= Spring Farm Advanced Resource Recovery Facility =

Recycling centre in New South Wales, Australia

Spring Farm Advanced Resource Recovery Facility (or Spring Farm ARR Facility, formerly Macarthur Resource Recovery Park, and originally Jacks Gully Waste and Recycling Centre) is a Resource Recovery Facility, Materials Recycling Facility, and landfill located in Spring Farm, New South Wales, Australia.

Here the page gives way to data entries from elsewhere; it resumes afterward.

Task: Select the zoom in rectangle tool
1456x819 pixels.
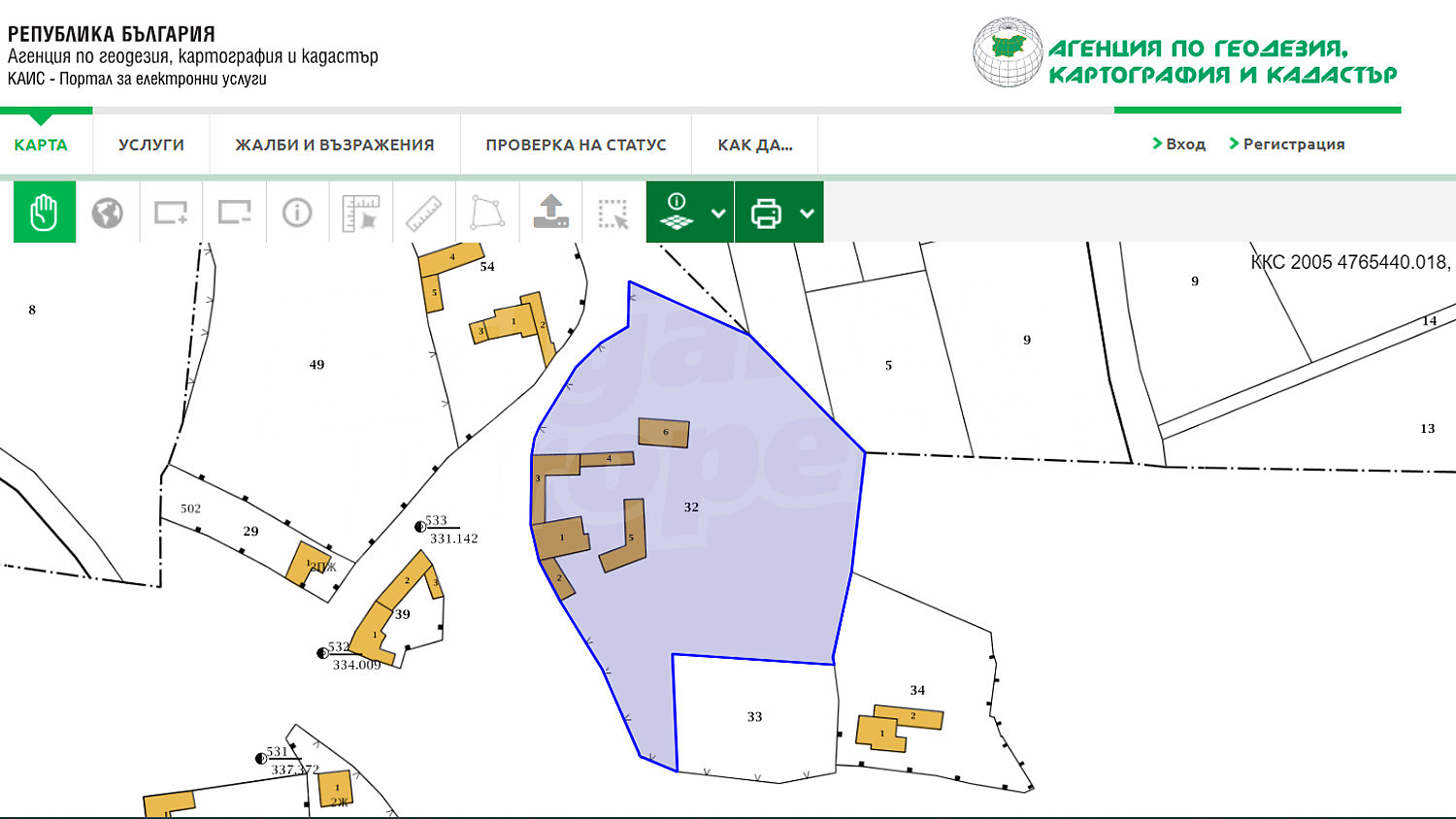Action: coord(171,213)
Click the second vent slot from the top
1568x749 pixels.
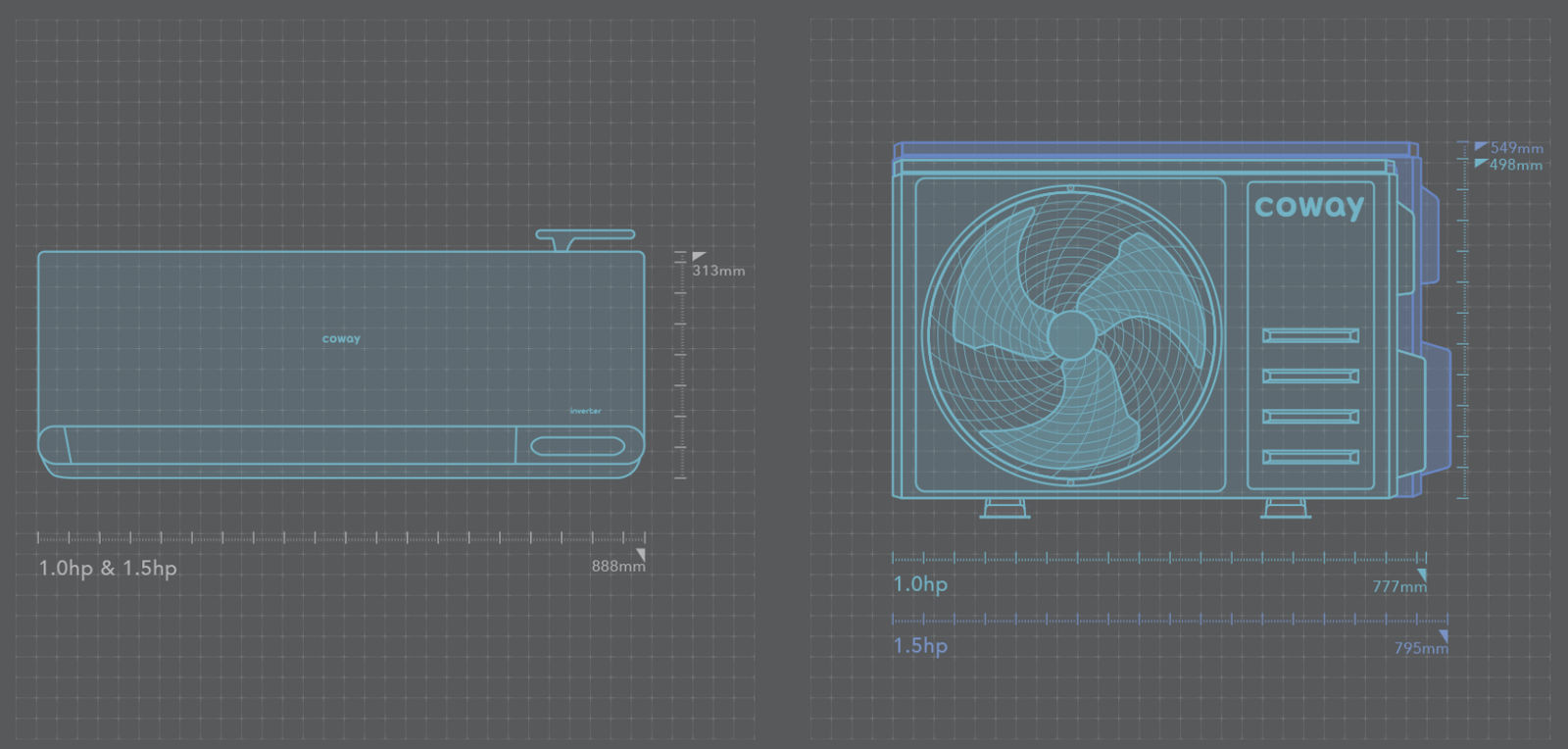pyautogui.click(x=1310, y=375)
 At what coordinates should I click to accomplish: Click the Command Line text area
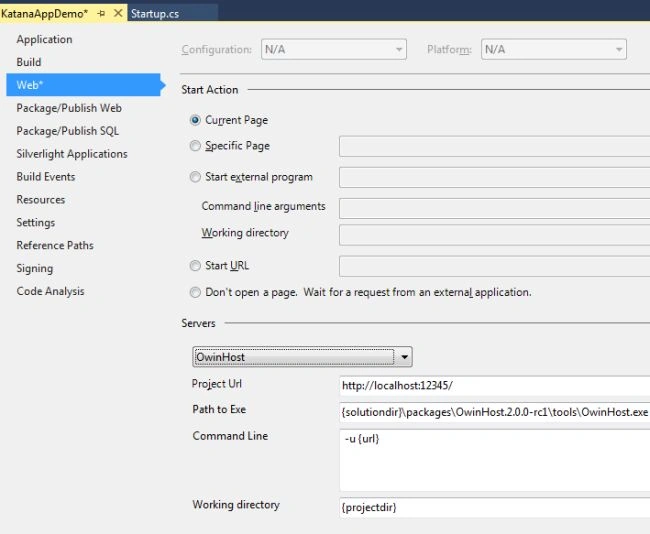(x=495, y=460)
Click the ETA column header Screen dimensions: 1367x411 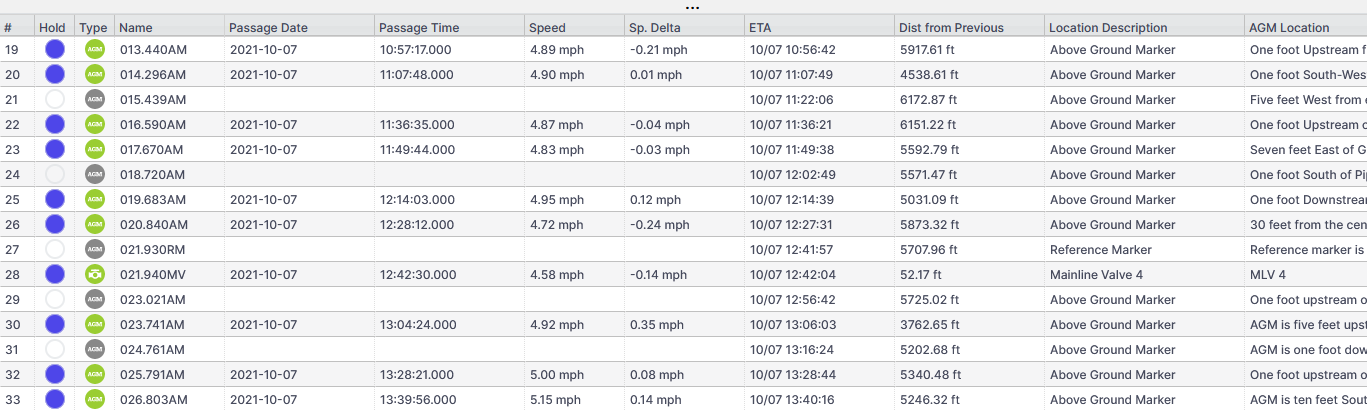pos(760,28)
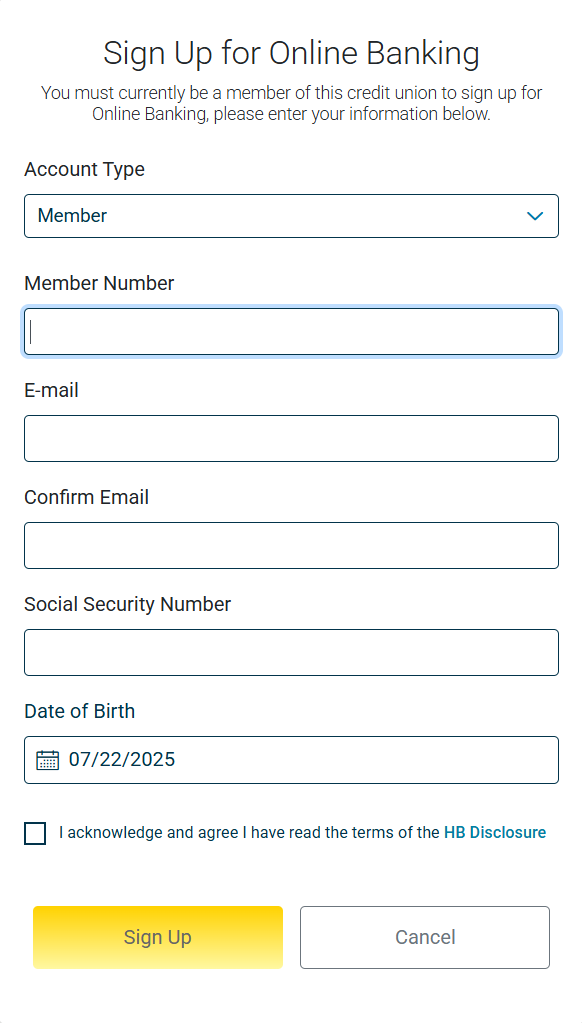
Task: Click the 'Account Type' field label
Action: click(84, 170)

Spring Farm ARR Facility currently takes 115,000 to 130,000 tonnes of waste from more than 104,000 households per annum from Camden, Campbelltown, Wollondilly and Wingecarribee councils plus a portion from Liverpool. Plus an additional 10,000 tonnes per annum of commercial and industrial waste.

==History==
Jacks Gully landfill was initially handed over to the State from the local authority in 1973 as the existing council landfill at Springs Road became full. Jacks Gully landfill is owned by WSN Environmental Solutions.

After major redevelopment of the Jacks Gully landfill it was transformed into an Ecolibrium Mixed Waste Facility under a 15-year contract recently awarded to WSN Environmental Solutions. This development featured an ArrowBio mechanical biological treatment system, in-vessel composting and a visitor's centre. However this was decommissioned in February 2011 because of an odour footprint. The facility was acquired by SUEZ and renamed to Spring Farm Advanced Resource Recovery Facility.

== Regulatory history ==
In July 2020, the NSW Environment Protection Authority fined operator Suez Recycling and Recovery $15,000 after inspectors found processed glass and baled paper waste stored outside the facility building in breach of licence conditions, creating a fire, litter and water-pollution risk.